(Dataset excerpts)

[Start of section]

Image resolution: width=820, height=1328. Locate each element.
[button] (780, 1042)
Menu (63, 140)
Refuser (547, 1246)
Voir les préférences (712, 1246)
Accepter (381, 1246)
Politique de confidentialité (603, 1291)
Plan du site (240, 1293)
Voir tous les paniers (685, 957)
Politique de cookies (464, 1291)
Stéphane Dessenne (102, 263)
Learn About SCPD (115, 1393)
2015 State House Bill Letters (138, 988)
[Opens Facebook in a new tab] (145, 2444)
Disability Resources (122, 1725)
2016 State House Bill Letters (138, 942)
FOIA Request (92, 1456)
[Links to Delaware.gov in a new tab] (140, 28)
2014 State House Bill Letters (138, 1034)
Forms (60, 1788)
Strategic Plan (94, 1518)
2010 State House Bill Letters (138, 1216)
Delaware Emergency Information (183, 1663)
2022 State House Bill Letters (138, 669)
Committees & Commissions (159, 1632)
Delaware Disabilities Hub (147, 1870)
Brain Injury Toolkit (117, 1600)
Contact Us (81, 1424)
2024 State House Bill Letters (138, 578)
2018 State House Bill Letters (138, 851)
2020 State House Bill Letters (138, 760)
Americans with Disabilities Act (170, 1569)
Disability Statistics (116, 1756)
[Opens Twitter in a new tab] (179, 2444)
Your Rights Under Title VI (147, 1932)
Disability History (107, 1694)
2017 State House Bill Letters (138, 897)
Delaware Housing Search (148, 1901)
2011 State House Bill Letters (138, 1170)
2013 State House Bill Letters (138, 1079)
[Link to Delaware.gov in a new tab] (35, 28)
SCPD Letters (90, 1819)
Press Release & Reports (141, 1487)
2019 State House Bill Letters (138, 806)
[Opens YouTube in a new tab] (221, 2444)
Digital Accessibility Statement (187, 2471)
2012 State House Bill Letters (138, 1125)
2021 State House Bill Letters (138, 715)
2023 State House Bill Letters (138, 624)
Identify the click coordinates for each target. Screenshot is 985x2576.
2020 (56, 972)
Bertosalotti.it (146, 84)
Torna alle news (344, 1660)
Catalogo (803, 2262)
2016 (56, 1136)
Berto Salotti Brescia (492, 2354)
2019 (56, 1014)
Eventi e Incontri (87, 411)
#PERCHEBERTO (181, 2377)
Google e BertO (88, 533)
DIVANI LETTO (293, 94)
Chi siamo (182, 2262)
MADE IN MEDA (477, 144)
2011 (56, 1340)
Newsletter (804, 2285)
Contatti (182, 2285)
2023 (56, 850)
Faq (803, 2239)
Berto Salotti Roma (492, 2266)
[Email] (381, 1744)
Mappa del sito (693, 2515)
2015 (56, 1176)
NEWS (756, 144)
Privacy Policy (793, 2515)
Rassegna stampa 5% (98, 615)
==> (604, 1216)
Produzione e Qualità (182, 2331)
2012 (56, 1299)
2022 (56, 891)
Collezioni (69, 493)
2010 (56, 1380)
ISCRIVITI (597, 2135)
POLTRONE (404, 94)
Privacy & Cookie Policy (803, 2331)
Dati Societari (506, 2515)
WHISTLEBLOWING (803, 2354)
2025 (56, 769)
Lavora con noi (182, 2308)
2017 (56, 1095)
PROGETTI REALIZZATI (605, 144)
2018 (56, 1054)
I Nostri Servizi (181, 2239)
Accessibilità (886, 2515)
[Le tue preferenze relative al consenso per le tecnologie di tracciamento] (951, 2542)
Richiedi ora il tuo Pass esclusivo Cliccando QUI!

[End of section]

» **About this task**:
Lines of the data above that include the string "Delaware" must each be copied.

» **Solution for this task**:
[Links to Delaware.gov in a new tab] (140, 28)
Delaware Emergency Information (183, 1663)
Delaware Disabilities Hub (147, 1870)
Delaware Housing Search (148, 1901)
[Link to Delaware.gov in a new tab] (35, 28)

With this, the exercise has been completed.